Sophie Treadwell’s masterful 1928 play Machinal has been revived at the Almeida as a play in ten episodes, each one segmented with a flash of searing lights and a title projected onto the front cloth of the theatre. Each one takes us a little further into the life of ‘Young Woman’, a complex and clearly disturbed individual who rails against the claustrophobic life she, as a woman, finds herself trapped in. Emily Berrington’s portrayal is nothing short of mesmerising. She delivers rambling monologues with ease, and achieves the not altogether easy task of drawing out the audience’s sympathy towards a fairly unlikeable character.
She is supported by a very strong ensemble, all of whom play multiple roles throughout.
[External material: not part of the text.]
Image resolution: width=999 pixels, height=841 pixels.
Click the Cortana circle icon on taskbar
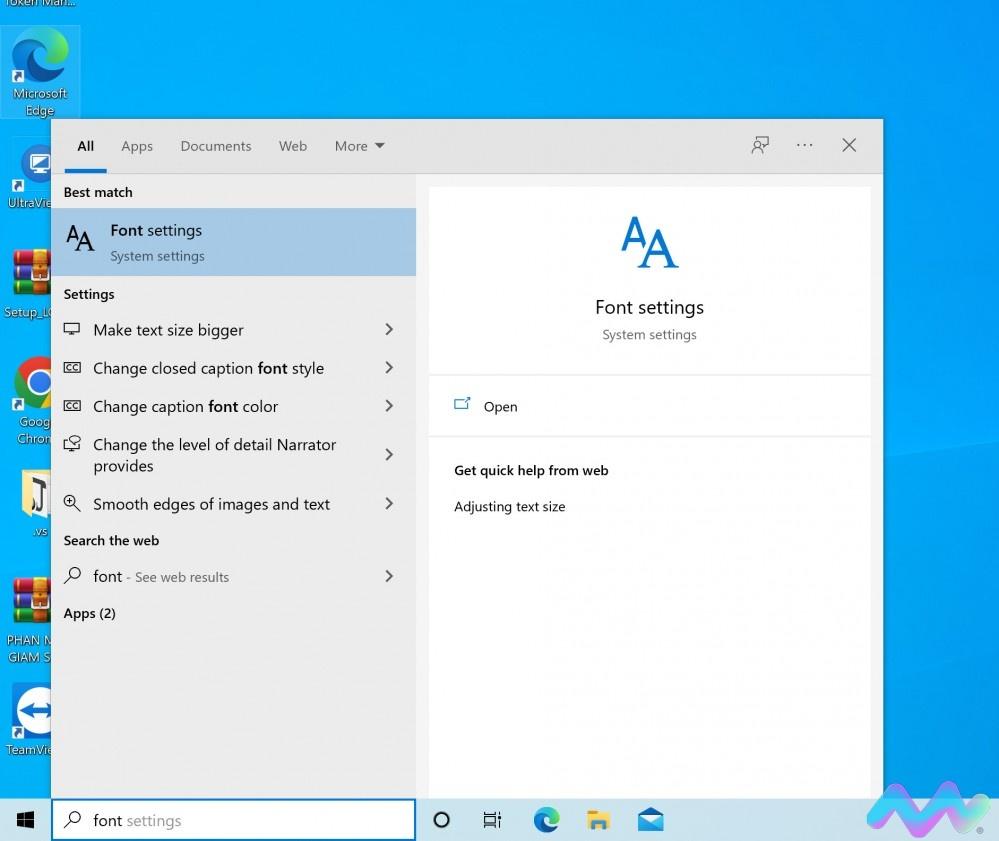(441, 820)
Refreshingly, it is the women for whom the most memorable parts have been written and Kirsty Rider and Denise Black take it in turns to shine, as the young woman’s sassy friend and overbearing mother, respectively. Jonathan Livingstone plays her husband, with just enough menace to keep the tension between them simmering.
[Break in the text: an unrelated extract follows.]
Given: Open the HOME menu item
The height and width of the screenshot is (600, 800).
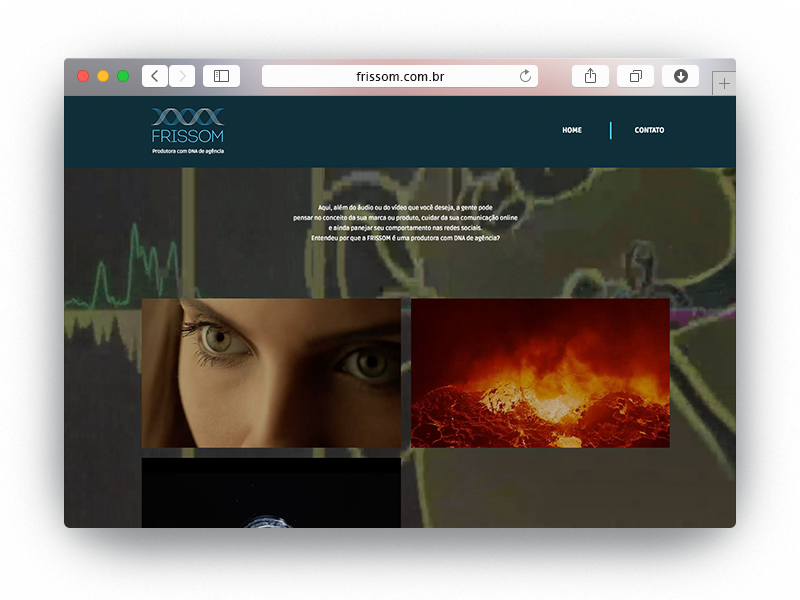Looking at the screenshot, I should click(x=572, y=130).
The production is ambition, with ambitious set design by Miriam Buether – the details of which are just too good to spoil. Complemented by skilful lighting and sound design (respectively Jack Knowles, and Ben and Max Ringham), the constantly changing set tells the story every bit as much as the actors. Hats should go off also to the stage managers and dressers who execute what must be some of the most breathtaking scene and costume changes in the history of theatre.
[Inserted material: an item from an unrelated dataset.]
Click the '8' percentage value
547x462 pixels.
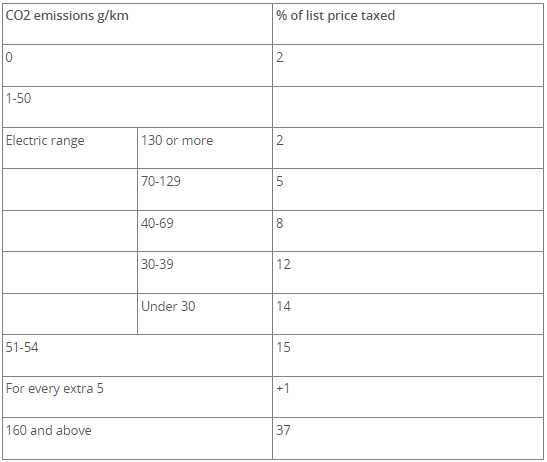coord(280,223)
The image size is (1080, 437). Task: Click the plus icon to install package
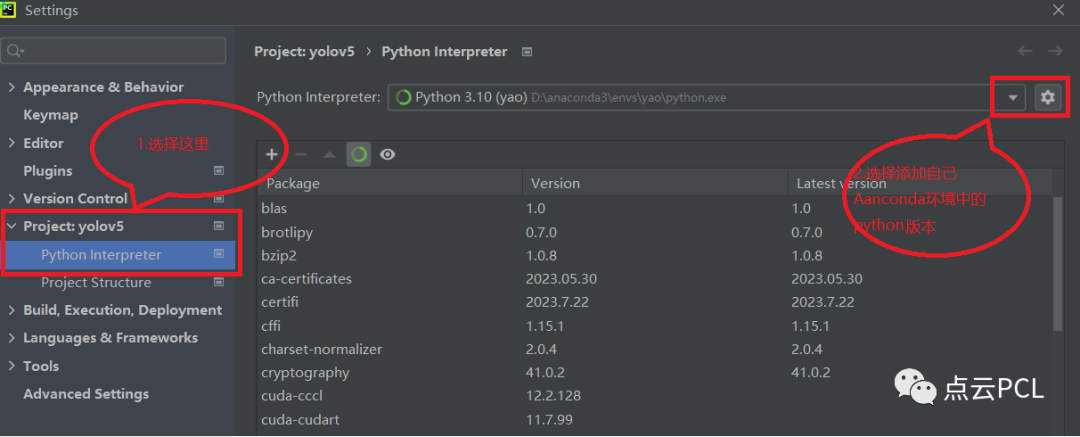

It’s an odd sort of script, shamelessly expressionist in style and jarring – deliberately, perhaps. It engages with a type of feminism that may have been justified in the early twentieth century, but feels bizarre in this day and age. The conclusion it comes to (again – spoilers, spoilers!) is ambiguous, and perplexing. Having said that, Natalie Abrahami’s direction is sure, and in places dazzling. The opening scene, for one, brings an office to life in a stunning choreography of speech, lighting and sound.
Machinal is not an easy play to watch, and the characters mostly unlikeable. The speech is disjointed and every ten minutes or so there’s the risk of permanent retina damage from those blinding episode lights. For all that, it’s a cracking insight into the mind of a confused and dangerous woman.